Thoughts on the social justice statement (part 4)
Let me get right to the primary point of the final post in this series -- "The Statement on Social Justice & the Gospel" would have profited from a different approach.
It would have been much better if the statement had not been just a list of affirmations and denials. It would have been much better if, instead, the original signers had produced a document that interacted with the ideas of other equally Bible-based and equally gospel-focused brothers and sisters who approach some of the issues at hand in different ways. It would have been much better if, instead, they had produced a piece that acknowledged and dealt with America's centuries-long history of slavery, subjugation, segregation or discrimination in light of the gospel of Jesus.
Of course, that approach would have been more complicated. It would have taken more time. It would have required listening to and talking to fellow saints who offered different insights. It might have called for a public symposium and a document that outlined the areas of agreement and disagreement. It would have cost more.
But it would have been worth it on this issue. Such an approach and document would have provided a greater benefit to the church in America and a more winsome witness to those outside the church in America. A process focused on truth while marked by grace and love -- as well as a document that represents views on all sides charitably -- could have offered an antidote to the harshness and unkindness that marks too much of the online communication by evangelicals.

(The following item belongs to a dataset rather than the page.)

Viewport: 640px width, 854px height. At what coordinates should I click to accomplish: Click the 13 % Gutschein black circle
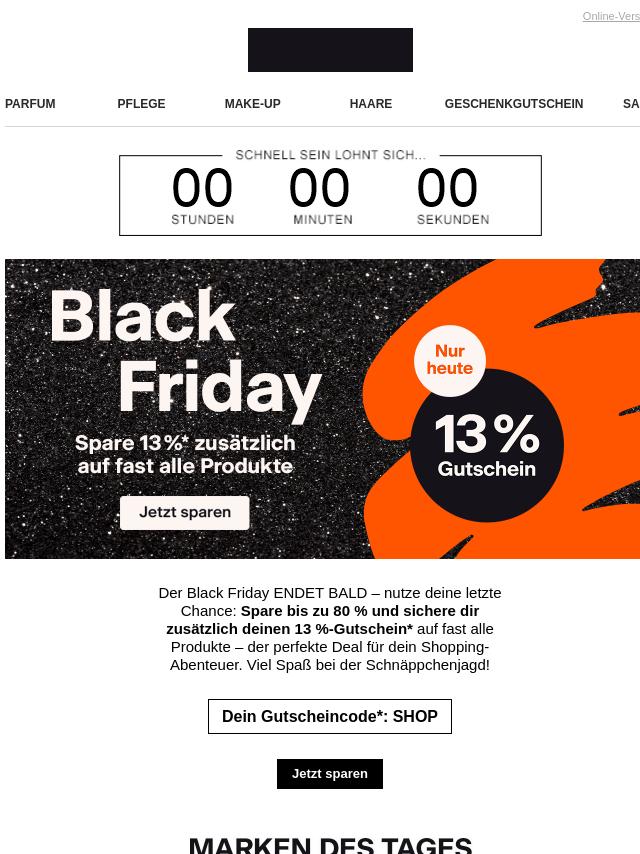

Maybe the original signers sought to do this very thing, but the explanation in the social justice statement about its origin does not mention such an effort.
Yes, my suggestion sounds naive and idealistic, maybe even foolish. But our Lord came "full of grace and truth" (John 1:14), and we are to be like Him. And the message we proclaim is foolishness to the world (I Corinthians 1:18-25), and we are to expect some charges of foolishness -- even if they come from within evangelicalism. Shouldn't we strive not just to speak the truth but to do it graciously by reaching out to those with a common commitment to Scripture and the gospel and by seeking to understand and to represent others' viewpoints accurately no matter what side they are on?
It would have helped at this moment in time to have a document that not only strongly defends the gospel, which is vital, but also addresses with clarity the implications of that gospel for the church in a country that has long struggled with achieving justice for the vulnerable and marginalized. It would have helped to have a document that provides guidance on how the gospel enables us to love our neighbors publicly and informs our attitude and actions regarding injustice toward ethnic minorities, the unborn, the disabled, the terminally ill and beleaguered refugees.
Maybe that document will yet come from followers of Christ who are at this time on opposite sides of the social justice debate.